#### RECORDED INFORMATION ####

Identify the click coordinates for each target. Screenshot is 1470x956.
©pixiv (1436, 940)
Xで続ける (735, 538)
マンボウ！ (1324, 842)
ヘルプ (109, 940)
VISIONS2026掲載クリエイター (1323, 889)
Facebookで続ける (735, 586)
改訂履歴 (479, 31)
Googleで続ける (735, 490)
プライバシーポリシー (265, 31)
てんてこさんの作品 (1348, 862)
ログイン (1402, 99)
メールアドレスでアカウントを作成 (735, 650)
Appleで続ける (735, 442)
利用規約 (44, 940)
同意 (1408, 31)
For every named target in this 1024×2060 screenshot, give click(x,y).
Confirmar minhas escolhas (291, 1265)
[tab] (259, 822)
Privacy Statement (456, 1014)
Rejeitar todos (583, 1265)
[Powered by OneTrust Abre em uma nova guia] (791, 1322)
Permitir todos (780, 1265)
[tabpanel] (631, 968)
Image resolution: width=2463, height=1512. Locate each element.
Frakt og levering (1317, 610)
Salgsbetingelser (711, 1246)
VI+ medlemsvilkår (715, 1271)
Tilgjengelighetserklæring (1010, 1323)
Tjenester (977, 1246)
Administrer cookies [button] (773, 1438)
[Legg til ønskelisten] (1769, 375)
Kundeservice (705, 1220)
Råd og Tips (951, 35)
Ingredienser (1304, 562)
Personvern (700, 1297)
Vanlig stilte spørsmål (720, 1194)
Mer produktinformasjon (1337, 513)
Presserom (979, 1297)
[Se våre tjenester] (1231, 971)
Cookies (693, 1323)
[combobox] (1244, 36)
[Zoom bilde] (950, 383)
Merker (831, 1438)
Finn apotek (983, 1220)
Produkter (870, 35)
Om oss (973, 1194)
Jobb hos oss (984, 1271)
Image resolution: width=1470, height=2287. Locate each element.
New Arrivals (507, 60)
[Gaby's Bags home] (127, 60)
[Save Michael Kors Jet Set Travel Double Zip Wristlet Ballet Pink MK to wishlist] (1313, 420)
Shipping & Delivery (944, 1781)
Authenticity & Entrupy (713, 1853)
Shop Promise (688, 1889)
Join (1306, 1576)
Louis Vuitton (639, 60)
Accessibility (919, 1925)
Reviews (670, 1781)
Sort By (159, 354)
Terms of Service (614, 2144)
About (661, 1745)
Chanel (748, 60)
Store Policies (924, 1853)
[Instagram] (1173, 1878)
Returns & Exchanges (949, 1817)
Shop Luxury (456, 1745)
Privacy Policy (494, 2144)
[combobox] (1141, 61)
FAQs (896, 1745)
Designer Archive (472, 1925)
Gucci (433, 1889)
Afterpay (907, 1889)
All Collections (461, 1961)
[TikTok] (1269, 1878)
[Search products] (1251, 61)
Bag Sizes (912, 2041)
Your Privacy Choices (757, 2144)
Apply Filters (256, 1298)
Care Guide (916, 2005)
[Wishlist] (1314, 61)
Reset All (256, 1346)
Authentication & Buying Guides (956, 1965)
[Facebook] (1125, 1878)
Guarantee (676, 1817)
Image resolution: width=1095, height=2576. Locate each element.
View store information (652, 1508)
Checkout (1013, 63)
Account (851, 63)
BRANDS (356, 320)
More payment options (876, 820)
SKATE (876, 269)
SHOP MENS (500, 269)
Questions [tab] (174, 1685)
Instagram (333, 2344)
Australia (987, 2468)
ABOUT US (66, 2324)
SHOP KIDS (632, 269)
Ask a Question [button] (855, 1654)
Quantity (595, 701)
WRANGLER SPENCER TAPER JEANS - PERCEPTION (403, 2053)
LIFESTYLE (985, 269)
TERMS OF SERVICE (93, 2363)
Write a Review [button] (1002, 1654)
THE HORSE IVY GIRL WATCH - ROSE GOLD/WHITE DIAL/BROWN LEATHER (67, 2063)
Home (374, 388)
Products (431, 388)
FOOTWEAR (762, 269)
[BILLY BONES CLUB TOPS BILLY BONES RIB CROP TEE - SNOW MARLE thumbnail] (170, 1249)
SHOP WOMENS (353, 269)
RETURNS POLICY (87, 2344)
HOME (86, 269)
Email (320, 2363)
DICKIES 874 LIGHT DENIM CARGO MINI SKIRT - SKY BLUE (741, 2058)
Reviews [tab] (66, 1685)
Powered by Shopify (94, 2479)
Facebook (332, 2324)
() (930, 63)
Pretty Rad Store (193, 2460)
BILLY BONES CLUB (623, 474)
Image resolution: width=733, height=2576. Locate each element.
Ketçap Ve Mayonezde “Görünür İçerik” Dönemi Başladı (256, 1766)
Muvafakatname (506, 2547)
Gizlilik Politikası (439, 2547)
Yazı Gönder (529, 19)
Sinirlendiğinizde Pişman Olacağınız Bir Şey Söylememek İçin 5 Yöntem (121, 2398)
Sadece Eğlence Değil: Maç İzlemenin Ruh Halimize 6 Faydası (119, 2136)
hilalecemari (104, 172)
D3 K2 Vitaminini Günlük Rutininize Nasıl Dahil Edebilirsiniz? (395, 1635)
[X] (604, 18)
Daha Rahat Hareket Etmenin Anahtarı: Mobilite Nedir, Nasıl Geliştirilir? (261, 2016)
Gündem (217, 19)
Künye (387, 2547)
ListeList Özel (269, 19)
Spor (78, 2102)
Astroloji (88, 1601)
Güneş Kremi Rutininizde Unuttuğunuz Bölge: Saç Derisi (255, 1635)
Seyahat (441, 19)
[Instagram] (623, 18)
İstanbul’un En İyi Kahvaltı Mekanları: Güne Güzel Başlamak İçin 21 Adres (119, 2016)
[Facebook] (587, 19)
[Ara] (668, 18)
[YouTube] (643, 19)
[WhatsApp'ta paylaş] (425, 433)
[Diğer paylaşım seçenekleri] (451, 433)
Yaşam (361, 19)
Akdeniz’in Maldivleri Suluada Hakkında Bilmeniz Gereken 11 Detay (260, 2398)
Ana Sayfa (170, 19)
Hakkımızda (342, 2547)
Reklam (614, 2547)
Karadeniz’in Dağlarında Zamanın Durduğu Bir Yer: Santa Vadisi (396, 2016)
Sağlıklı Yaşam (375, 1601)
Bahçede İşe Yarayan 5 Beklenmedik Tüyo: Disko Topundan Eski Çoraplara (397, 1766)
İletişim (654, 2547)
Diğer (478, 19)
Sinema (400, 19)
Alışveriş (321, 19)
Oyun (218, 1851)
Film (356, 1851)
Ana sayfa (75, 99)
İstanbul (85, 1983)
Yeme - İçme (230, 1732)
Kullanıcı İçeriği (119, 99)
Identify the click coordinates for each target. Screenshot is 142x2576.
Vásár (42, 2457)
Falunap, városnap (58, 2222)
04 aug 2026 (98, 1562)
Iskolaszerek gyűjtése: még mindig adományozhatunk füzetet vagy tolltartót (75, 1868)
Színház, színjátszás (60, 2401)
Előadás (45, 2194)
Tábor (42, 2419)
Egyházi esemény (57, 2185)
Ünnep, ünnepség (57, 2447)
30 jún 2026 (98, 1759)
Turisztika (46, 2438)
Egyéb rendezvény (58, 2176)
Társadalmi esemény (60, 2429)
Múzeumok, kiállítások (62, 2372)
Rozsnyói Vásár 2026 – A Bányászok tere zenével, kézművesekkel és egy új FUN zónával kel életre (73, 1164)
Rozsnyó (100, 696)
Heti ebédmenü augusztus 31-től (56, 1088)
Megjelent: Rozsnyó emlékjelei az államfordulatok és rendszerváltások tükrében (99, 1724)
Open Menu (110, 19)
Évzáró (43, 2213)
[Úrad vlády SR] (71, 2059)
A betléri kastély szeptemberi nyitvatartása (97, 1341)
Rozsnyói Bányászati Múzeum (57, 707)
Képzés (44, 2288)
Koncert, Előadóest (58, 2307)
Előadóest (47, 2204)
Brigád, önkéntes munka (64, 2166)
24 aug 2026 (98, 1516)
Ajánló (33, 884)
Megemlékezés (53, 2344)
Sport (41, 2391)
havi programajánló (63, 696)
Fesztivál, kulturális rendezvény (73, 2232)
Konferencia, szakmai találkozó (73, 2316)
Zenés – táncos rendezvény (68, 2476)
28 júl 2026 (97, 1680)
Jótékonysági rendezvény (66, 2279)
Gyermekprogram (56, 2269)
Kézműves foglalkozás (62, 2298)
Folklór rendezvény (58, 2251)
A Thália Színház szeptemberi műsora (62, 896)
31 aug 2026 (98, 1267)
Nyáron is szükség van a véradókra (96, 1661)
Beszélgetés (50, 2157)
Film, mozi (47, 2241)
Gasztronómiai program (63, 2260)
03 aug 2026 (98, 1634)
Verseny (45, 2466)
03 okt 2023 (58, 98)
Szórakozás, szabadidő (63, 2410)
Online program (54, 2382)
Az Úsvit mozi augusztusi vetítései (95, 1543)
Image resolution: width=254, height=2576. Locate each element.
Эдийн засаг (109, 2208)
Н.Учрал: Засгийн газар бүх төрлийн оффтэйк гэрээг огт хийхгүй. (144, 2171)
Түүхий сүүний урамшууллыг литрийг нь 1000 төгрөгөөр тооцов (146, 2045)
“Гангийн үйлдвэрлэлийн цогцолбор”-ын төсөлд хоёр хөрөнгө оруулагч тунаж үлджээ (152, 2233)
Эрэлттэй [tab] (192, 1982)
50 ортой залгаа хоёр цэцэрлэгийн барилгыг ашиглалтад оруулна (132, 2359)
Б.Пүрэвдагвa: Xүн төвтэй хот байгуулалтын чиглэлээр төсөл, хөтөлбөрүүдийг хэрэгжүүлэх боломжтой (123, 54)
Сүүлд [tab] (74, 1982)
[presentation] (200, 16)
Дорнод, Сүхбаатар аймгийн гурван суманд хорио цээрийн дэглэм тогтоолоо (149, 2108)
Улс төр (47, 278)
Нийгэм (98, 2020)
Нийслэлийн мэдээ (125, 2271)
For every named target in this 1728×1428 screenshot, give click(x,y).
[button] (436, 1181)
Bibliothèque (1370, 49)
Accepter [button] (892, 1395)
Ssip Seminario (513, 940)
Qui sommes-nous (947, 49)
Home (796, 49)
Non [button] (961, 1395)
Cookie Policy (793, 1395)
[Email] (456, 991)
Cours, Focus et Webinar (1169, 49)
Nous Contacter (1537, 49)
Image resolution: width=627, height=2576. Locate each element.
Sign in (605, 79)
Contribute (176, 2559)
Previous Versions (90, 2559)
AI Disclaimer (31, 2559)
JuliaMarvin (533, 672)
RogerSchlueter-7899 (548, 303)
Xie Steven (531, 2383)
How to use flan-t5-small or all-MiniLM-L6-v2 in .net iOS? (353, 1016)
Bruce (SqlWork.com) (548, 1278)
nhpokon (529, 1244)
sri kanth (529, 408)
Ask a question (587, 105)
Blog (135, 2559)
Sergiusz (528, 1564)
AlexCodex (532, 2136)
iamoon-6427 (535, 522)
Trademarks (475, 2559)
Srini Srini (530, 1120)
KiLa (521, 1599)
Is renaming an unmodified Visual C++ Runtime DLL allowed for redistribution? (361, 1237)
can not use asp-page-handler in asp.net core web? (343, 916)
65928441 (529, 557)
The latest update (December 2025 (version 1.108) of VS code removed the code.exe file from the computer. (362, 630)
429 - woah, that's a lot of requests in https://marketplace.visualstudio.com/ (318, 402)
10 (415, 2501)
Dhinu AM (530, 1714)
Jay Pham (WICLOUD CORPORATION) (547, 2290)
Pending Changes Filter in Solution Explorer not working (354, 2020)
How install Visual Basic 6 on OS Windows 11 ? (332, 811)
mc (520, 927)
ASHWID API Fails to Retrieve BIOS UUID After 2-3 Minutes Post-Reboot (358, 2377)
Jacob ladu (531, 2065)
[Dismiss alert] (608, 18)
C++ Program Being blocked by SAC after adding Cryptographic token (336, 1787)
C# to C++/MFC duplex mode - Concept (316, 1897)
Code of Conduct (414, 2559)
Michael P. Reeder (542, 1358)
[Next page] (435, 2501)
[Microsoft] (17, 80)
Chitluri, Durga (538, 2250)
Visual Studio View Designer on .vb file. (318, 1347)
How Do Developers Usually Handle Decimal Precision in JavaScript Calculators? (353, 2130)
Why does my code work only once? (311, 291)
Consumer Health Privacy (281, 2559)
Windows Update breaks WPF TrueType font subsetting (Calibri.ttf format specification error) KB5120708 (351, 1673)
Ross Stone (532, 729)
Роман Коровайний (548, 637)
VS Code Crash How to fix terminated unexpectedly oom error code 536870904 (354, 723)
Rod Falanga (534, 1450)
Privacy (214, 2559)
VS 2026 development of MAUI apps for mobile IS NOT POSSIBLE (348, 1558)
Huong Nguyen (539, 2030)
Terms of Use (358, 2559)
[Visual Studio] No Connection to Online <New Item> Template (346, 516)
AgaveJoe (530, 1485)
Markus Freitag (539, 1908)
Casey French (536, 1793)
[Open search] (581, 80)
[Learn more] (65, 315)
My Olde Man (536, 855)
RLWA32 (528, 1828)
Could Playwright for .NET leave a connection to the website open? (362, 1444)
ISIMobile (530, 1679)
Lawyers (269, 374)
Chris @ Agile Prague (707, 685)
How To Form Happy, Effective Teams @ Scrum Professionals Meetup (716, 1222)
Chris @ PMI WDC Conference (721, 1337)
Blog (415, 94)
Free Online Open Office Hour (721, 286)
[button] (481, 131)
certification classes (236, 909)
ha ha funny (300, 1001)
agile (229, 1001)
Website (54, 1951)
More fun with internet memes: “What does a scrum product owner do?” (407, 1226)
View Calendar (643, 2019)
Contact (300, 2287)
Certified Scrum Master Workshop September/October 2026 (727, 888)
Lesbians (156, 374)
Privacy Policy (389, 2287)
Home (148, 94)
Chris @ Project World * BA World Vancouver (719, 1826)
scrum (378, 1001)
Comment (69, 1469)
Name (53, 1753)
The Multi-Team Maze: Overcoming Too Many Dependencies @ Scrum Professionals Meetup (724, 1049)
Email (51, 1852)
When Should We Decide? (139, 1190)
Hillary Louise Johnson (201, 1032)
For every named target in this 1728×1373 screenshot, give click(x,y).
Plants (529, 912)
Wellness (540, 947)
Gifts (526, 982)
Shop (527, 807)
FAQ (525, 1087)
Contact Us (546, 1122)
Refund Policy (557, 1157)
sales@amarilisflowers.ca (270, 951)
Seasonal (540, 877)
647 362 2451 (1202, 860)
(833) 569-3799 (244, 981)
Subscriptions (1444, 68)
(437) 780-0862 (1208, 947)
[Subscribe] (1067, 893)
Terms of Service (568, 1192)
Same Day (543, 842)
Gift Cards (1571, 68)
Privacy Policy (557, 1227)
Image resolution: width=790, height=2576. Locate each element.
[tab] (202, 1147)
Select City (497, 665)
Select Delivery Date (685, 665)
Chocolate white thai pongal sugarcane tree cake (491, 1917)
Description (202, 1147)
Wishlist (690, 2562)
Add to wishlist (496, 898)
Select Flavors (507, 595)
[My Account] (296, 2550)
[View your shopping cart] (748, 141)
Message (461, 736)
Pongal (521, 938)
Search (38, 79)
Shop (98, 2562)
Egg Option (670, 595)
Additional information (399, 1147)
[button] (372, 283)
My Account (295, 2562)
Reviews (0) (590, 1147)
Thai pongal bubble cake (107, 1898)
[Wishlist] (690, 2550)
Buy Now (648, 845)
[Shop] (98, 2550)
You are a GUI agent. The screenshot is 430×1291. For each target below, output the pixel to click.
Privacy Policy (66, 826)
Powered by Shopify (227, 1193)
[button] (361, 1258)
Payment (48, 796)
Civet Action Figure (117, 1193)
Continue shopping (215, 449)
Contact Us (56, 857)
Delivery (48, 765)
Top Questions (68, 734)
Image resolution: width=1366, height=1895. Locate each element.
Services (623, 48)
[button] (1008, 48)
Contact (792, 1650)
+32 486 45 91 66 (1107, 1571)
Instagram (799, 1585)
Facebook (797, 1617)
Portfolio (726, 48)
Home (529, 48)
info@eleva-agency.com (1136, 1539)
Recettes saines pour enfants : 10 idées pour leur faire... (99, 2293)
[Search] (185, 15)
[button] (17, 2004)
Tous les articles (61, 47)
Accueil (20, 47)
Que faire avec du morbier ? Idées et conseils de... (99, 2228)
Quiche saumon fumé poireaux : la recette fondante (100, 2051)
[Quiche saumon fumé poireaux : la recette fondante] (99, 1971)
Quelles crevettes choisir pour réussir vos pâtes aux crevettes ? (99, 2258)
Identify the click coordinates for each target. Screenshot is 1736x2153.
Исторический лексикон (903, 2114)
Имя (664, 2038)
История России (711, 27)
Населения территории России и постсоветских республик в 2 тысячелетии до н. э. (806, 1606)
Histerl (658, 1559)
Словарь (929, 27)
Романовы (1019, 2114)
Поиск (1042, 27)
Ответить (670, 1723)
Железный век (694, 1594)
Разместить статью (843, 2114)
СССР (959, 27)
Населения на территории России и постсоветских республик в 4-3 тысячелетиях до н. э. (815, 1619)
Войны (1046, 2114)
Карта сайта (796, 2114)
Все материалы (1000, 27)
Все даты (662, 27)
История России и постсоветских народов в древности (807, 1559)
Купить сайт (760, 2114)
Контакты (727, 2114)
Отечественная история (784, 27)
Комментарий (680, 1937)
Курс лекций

####

Only one stretch is wanted, so please give again exactly the lines from the start of the data through the line containing "[Powered by OneTrust", both ends included.

Identify the click coordinates for each target. Screenshot is 1470x956.
©pixiv (1436, 940)
Xで続ける (735, 538)
マンボウ！ (1324, 842)
ヘルプ (109, 940)
VISIONS2026掲載クリエイター (1323, 889)
Facebookで続ける (735, 586)
改訂履歴 (479, 31)
Googleで続ける (735, 490)
プライバシーポリシー (265, 31)
てんてこさんの作品 (1348, 862)
ログイン (1402, 99)
メールアドレスでアカウントを作成 (735, 650)
Appleで続ける (735, 442)
利用規約 (44, 940)
同意 (1408, 31)
For every named target in this 1024×2060 screenshot, give click(x,y).
Confirmar minhas escolhas (291, 1265)
[tab] (259, 822)
Privacy Statement (456, 1014)
Rejeitar todos (583, 1265)
[Powered by OneTrust Abre em uma nova guia] (791, 1322)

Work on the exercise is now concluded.